If you’re new to the world of federal grants and acquisitions, there are several key phrases, definitions and acronyms you will want to become familiar with as you pursue these new opportunities. The Gallium Solutions team has created this growing, go-to list to help you navigate U.S. government language.

Air Force Research Laboratory (AFRL)

The Air Force Research Laboratory (AFRL) is a scientific research organization operated by the United States Air Force Materiel Command, dedicated to leading the discovery, development, and integration of aerospace war-fighting technologies, planning and executing the Air Force science and technology program, and providing war-fighting capabilities to United States air, space, and cyberspace forces. It is located at Wright-Patterson AFB, Ohio.


AFVENTURES is a collaboration of Air Force Acquisition, AFWERX, and Air Force SBIR/STTR. It works as a means for commercial innovators and private capital investment to help the Department of the Air Force solve problems and deliver better capacity more efficiently to the warfighter.


The innovation arm of the Department of the Air Force that is powered by the Air Force Research Laboratory (AFRL). AFWERX accelerates agile and affordable capability transitions by teaming innovative technology developers with Airman and Guardian talent. AFWERX has three core arms: AFVentures, Spark and Prime which serve to expand the defense industrial base for advanced technologies, empower talent, and drive faster technology transition to operational capability.  AFWERX teams internationally across academia, industry and government to develop technology, expand talent, and transition dual-use capabilities.

**WORK INSTRUCTIONS**
1. Name each of the core arms of AFWERX listed in the federal grants glossary.
2. Please transcribe the part of the federal grants glossary starting with "AFVENTURES is a" and going on through "to the warfighter.".
3. Go on with the federal grants glossary from where it stops.

**STORED ROWS**
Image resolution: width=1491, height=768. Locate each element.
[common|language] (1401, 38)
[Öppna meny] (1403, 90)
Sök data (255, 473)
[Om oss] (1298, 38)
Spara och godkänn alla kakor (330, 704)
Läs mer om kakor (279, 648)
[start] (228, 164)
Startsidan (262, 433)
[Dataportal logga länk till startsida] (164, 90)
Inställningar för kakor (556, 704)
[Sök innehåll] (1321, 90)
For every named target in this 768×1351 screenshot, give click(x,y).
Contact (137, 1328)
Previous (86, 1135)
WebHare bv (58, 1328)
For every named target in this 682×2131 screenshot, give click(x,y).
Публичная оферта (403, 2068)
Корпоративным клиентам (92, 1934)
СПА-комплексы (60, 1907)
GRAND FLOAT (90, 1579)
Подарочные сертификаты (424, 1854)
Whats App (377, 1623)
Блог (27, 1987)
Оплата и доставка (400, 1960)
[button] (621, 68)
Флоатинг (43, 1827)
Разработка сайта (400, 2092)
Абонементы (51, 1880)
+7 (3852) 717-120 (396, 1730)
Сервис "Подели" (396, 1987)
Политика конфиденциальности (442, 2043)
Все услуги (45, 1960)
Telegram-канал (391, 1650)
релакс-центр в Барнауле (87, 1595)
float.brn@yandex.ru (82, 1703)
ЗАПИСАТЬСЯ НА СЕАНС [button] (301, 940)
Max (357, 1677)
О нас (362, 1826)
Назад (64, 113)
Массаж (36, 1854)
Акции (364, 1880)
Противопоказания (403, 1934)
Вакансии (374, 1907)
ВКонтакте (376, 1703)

**OUTPUTS**
1.
AFVentures
Spark
Prime

2.
AFVENTURES is a collaboration of Air Force Acquisition, AFWERX, and Air Force SBIR/STTR. It works as a means for commercial innovators and private capital investment to help the Department of the Air Force solve problems and deliver better capacity more efficiently to the warfighter.

3.
Army Resource Laboratory

ARL is part of the U.S. Army Combat Capabilities Development Command under Army Futures Command. ARL consists of four directors and the Army Research Office. These organizations focus on technology areas critical to strategic dominance across the entire spectrum of operations. The directorates included Computational and Information Sciences, Human Research and Engineering, Sensors and Electron Devices, and Weapons and Materials Research. 

Broad Agency Announcement

A general announcement of an agency’s research interest which can include topic areas of interests, criteria for selecting proposals, a formal solicitation for interested offers and criteria that can satisfy the government’s needs.

CAGE code

A Commercial and Governmental Entity (CAGE) code is assigned to businesses using sam.gov to identify a company. This five-character alpha-numeric, unique identifier is assigned by the Defense Logistics Agency (DLA). 

Cost Reimbursement Contracts

In a cost reimbursement contract the government reimburses a contractor for allowable, reasonable, and allocable costs associated with the contract requirements.  This contract type is seldom used with small businesses, as invoicing and payment requires an accounting system that meets Federal Cost Accounting Standards.

Customer/End User

In the Department of Defense, a customer is a designated individual representing a governmental entity that has acquisition authority to purchase technology. The customer represents the final users of the product, also known as end-users. Example: a general (customer) may be interested in new tire technology, which will be used by airplane ground/maintenance crews (end-users). Though infrequent, the customer and end-user can be the same.  This terminology does not extend across the entire government.

Department of Defense (DoD)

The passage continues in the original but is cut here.